**Exercise directions**
Copy out the data in full, keeping each line exactly as it reads.
*** Raw data Section Begins ***
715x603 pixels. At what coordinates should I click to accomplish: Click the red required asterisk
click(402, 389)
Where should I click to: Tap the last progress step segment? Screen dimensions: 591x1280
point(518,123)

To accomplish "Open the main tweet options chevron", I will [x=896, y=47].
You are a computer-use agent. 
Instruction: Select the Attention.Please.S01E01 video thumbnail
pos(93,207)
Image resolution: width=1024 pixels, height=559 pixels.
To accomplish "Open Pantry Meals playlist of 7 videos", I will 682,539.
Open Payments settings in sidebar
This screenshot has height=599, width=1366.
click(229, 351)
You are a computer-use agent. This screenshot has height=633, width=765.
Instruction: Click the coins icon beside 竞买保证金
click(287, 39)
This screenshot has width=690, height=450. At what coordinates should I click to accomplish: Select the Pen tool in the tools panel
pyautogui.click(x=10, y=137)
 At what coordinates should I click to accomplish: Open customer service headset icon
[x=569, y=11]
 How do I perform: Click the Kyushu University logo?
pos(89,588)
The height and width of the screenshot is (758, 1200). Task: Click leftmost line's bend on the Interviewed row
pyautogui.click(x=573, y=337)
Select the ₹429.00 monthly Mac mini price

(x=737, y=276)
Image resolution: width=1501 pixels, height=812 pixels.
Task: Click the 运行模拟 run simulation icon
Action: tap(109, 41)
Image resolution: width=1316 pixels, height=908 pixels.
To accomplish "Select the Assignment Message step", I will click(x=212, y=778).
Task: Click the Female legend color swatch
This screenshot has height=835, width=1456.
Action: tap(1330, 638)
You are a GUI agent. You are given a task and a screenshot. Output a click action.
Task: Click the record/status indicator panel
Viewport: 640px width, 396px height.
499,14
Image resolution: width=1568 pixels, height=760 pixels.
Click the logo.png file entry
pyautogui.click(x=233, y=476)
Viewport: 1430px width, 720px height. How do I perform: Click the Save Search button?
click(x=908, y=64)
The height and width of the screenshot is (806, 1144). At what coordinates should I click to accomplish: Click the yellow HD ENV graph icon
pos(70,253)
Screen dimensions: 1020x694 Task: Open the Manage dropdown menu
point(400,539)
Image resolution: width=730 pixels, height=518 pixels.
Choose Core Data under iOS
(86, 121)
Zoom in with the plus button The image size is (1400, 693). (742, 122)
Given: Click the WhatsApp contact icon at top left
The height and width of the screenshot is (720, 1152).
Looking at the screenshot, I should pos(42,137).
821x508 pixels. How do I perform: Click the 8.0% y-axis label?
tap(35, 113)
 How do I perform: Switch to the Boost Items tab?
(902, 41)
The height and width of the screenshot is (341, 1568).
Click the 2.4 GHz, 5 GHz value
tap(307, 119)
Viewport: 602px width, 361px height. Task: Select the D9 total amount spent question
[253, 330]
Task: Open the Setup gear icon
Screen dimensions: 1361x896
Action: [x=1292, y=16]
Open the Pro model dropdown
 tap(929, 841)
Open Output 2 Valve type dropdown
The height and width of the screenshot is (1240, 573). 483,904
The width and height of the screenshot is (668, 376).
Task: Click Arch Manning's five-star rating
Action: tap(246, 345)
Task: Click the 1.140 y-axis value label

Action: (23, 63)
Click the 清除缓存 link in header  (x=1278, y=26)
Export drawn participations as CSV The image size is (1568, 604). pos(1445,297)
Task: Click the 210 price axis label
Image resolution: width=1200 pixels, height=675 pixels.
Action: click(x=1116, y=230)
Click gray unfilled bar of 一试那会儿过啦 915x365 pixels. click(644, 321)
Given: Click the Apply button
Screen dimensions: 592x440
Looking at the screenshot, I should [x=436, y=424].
*** Raw data Section Ends ***
**Answer for the task**
715x603 pixels. At what coordinates should I click to accomplish: Click the red required asterisk
click(402, 389)
Where should I click to: Tap the last progress step segment? Screen dimensions: 591x1280
point(518,123)

To accomplish "Open the main tweet options chevron", I will [x=896, y=47].
You are a computer-use agent. 
Instruction: Select the Attention.Please.S01E01 video thumbnail
pos(93,207)
Image resolution: width=1024 pixels, height=559 pixels.
To accomplish "Open Pantry Meals playlist of 7 videos", I will 682,539.
Open Payments settings in sidebar
This screenshot has height=599, width=1366.
click(229, 351)
You are a computer-use agent. This screenshot has height=633, width=765.
Instruction: Click the coins icon beside 竞买保证金
click(287, 39)
This screenshot has width=690, height=450. At what coordinates should I click to accomplish: Select the Pen tool in the tools panel
pyautogui.click(x=10, y=137)
 At what coordinates should I click to accomplish: Open customer service headset icon
[x=569, y=11]
 How do I perform: Click the Kyushu University logo?
pos(89,588)
The height and width of the screenshot is (758, 1200). Task: Click leftmost line's bend on the Interviewed row
pyautogui.click(x=573, y=337)
Select the ₹429.00 monthly Mac mini price

(x=737, y=276)
Image resolution: width=1501 pixels, height=812 pixels.
Task: Click the 运行模拟 run simulation icon
Action: tap(109, 41)
Image resolution: width=1316 pixels, height=908 pixels.
To accomplish "Select the Assignment Message step", I will click(x=212, y=778).
Task: Click the Female legend color swatch
This screenshot has height=835, width=1456.
Action: tap(1330, 638)
You are a GUI agent. You are given a task and a screenshot. Output a click action.
Task: Click the record/status indicator panel
Viewport: 640px width, 396px height.
499,14
Image resolution: width=1568 pixels, height=760 pixels.
Click the logo.png file entry
pyautogui.click(x=233, y=476)
Viewport: 1430px width, 720px height. How do I perform: Click the Save Search button?
click(x=908, y=64)
The height and width of the screenshot is (806, 1144). At what coordinates should I click to accomplish: Click the yellow HD ENV graph icon
pos(70,253)
Screen dimensions: 1020x694 Task: Open the Manage dropdown menu
point(400,539)
Image resolution: width=730 pixels, height=518 pixels.
Choose Core Data under iOS
(86, 121)
Zoom in with the plus button The image size is (1400, 693). (742, 122)
Given: Click the WhatsApp contact icon at top left
The height and width of the screenshot is (720, 1152).
Looking at the screenshot, I should pos(42,137).
821x508 pixels. How do I perform: Click the 8.0% y-axis label?
tap(35, 113)
 How do I perform: Switch to the Boost Items tab?
(902, 41)
The height and width of the screenshot is (341, 1568).
Click the 2.4 GHz, 5 GHz value
tap(307, 119)
Viewport: 602px width, 361px height. Task: Select the D9 total amount spent question
[253, 330]
Task: Open the Setup gear icon
Screen dimensions: 1361x896
Action: [x=1292, y=16]
Open the Pro model dropdown
 tap(929, 841)
Open Output 2 Valve type dropdown
The height and width of the screenshot is (1240, 573). 483,904
The width and height of the screenshot is (668, 376).
Task: Click Arch Manning's five-star rating
Action: tap(246, 345)
Task: Click the 1.140 y-axis value label

Action: (23, 63)
Click the 清除缓存 link in header  (x=1278, y=26)
Export drawn participations as CSV The image size is (1568, 604). pos(1445,297)
Task: Click the 210 price axis label
Image resolution: width=1200 pixels, height=675 pixels.
Action: click(x=1116, y=230)
Click gray unfilled bar of 一试那会儿过啦 915x365 pixels. click(644, 321)
Given: Click the Apply button
Screen dimensions: 592x440
Looking at the screenshot, I should [x=436, y=424].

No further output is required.